La légende du tournesol


Le Prince Étienne avait une fille muette mais belle, sans égale sur sa terre. Le Prince ne pouvait pas manger ni se reposer à cause de sa tristesse. Il a demandé au monde, a consulté les guérisseurs savants mais il n’a pas trouvé de guérison pour la muette.

Enfin, comme ça, vers un crépuscule d'été, vient une mémère si vieille que son nez chatouillait sa poitrine et lui conseille de faire venir le Soleil à sa table et lui faire l'honneur comme aux grandes personnes. Après le souper, quand tous allaient être de bonne humeur, d’envoyer la fille pour mendier un baiser au Prince du jour, car tout de suite sa chérie allait retrouver la voix.

Le Prince, plein de joie, se prépara pour un grand festin.

Mais, sur la tête du Prince pesait un mauvais sort. Et voilà qu’on apprend les pensées du Prince et la mauvaise fée s’en va vite, pour embrouiller les choses, vers le froid sombre d’où se lève la Lune et trouve la Dame de la nuit pleurant à cause de l’infidélité du Soleil.
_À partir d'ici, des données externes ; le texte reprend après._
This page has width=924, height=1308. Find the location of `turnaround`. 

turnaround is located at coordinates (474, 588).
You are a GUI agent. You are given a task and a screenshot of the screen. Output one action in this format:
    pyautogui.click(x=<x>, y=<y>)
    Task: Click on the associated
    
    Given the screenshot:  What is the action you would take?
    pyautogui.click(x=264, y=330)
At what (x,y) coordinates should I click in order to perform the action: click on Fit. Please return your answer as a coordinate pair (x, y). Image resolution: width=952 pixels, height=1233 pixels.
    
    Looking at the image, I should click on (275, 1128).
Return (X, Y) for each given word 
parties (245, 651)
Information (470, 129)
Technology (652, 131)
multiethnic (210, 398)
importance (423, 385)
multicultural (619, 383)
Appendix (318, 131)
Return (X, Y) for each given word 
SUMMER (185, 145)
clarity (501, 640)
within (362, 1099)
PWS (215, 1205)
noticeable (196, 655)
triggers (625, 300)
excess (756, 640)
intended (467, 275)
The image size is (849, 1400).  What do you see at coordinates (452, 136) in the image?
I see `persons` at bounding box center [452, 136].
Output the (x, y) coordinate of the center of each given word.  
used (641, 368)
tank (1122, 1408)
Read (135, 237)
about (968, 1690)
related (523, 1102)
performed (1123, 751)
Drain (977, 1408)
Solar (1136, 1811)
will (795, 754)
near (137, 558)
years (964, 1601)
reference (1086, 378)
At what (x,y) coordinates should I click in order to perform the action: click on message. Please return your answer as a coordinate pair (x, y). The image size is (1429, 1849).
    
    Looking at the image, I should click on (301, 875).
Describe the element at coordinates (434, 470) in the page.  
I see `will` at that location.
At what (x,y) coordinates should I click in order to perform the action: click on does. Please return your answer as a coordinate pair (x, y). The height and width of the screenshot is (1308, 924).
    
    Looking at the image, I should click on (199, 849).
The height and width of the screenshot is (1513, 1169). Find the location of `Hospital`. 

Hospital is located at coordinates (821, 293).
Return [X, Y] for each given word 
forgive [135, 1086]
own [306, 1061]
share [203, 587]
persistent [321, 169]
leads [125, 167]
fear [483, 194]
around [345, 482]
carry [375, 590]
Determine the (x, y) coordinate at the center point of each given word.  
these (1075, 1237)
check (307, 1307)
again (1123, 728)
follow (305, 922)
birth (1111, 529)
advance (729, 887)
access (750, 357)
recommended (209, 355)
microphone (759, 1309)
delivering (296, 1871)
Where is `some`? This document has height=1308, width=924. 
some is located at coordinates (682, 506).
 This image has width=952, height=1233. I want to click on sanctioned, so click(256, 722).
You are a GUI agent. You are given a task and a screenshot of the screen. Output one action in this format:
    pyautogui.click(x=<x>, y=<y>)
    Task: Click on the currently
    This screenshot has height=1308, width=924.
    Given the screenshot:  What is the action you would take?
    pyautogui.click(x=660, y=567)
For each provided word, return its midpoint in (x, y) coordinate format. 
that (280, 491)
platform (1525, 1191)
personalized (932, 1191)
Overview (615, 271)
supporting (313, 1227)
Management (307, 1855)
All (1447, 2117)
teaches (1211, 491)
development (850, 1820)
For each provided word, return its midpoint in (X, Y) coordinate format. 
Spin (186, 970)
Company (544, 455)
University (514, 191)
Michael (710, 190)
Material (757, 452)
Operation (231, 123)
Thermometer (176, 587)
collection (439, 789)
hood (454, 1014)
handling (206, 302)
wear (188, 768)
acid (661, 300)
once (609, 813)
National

Elle se lamente qu’elle possède un mari qui ne la comprend pas, qui s'enfuit et la laisse courir affolée derrière lui et dit plaintive:

- Mieux il était d’être mortelle, j'aurais eu toujours un mari, et non pas être une fée aux cheveux de lumière et l’âme sombre et humide comme une grotte inconnue.

Le Mauvais-Sort retrouve l'espoir et, avec des tours ingénieux dans ses paroles, dit à la Lune:

- Jusqu'à présent, vous avez eu un mari, à partir de maintenant il vous quitte car il épouse la fille d'Etienne, le seigneur de la terre. Voici, ce mariage sera ce soir même.

La Dame des nuits se sent enrager. Des feux éclairent l'argent de son visage, et tonnant de rage, elle jure sur son éclat de détruire la progéniture de l’audacieux Prince.

La nuit des noces, la Lune cachée par les sourcils des forêts voisines, attend d'apercevoir son ennemie, pour l’écraser.

Le Soleil, un prince charmant aux cheveux blonds, faisait la fête avec le Prince et toute la cour. Quand, enfin, la fille du Prince entra dans la salle, parée comme un printemps chaud. Elle se mit aux genoux aux pieds du Soleil et lui demanda un baiser pour son salut. La Lune, en colère, se leva comme une folle au-dessus des bois noirs, et, en se jetant dans une bande de lumière tremblante, entra par la fenêtre du palais. Elle tomba sur le visage de la fille comme une pluie d’invectives et transforma son visage dans une dans fleur jaune.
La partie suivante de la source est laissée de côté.